The other day I was reading something somewhere, and bam! the word attackee (800) leapt out of the page (NB: where available, I give Google hit counts, excluding obvious misspellings, in parenthesized small numerals). I recalled that in a contract I had recently translated there was a payee (1,3M), but it did not strike me then as anything unusual. After all, programmers commonly use callee (61K) and sometimes pointee (36K), personifying functions and objects. But attackee somehow seems a peculiarly ugly word, its sole raison'd'etre being that «X being attacked» and «X under attack» are too long while «defender» has somewhat different meaning. attackee tells us that the -ee suffix, having originally appeared in the French loanword employee (138M), has firmly established itself as an independent lexical unit. If attackee, I thought, why not more? Let's have more fun with -ee! Me and my sister almost laughed our backsides off today thinking up all sorts of -ee words and Googling them.

Fun I

Picrelated: the huntee is not visible at all.

Violent transitive verbs seem to eeify particularly well.
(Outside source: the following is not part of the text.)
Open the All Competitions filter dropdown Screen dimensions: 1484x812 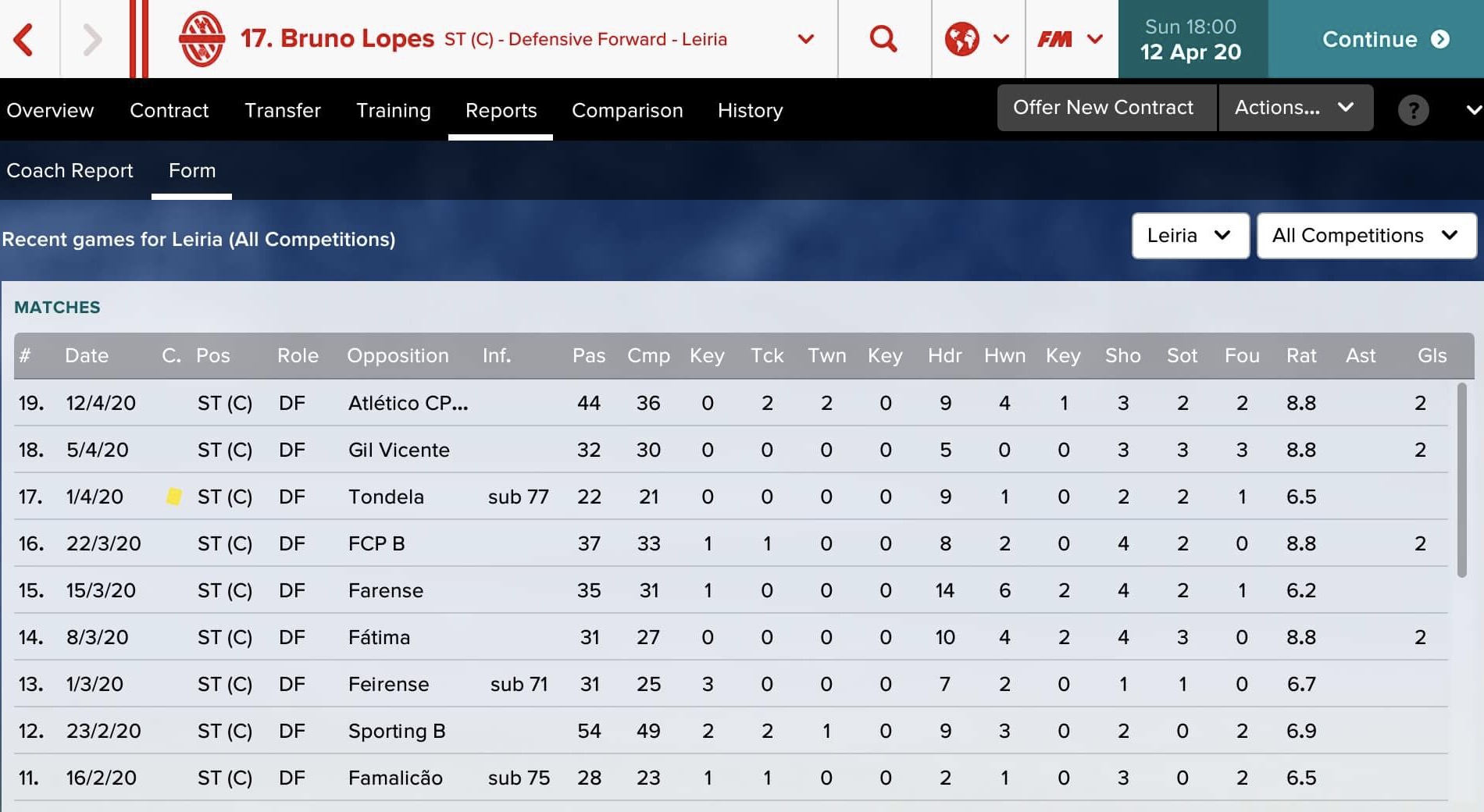pyautogui.click(x=1366, y=236)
Some examples: programmers without respect for language sometimes use trapee; sandbaggee (3) is at least funny; kickee, rapee (the Urban Dictionary has it) and killee are too contaminated with accidental foreign matches to give accurate hit counts; murderee (6K) featured in the Independent (I'm not kidding you!); then there's fuckee (21K) with its gross and sometimes misspelt retinue; and the king of them all, pwnee (3K) — I'll be using this one! «pwnee detected» might even have a chance on the various chans.

Fun II

Besides the venerable employee, economists have payee (1,3M) and mortgagee (1M) and such gems as buyee (10K) and bankruptee (1K), while lawyers hold their own with the likes of contractee (73K), insuree (8K), harassee (4K) and slanderee (70). creditee is too confused with a declension of the French crediter to ascertain its usage; other -ee words suffer from French grammar as well. In the political sphere there is electee (10K), and jokers have invented votee. Generally speaking, just about any economic or legal term with the -er suffix can sprout an -ee sibling and, sooner or later, usually does, for the greater benefit of terminological uniformity.

Fun III

On a more (or rather less) forgiving note, some terminally deaf bonehead thought up the abominable words forgivee (2K) and even lovee — they say 1913 Webster had it! I can't imagine using these words for anyone close or important to me. Their natural habitat is probably restricted to badly written self-help books and similar trash.

Fun IV

Finally, for some random fun try postee, bloggee, googlee, trollee, quittee and decidee (hello George), but don't try firee or dumpee (5K)! Remember, I warned you!

Conclusion

eeified transitive verbs surely add to the vibrancy of the English language, and may sometimes help with terminology; but please do remember that not all of them sound and feel equally good.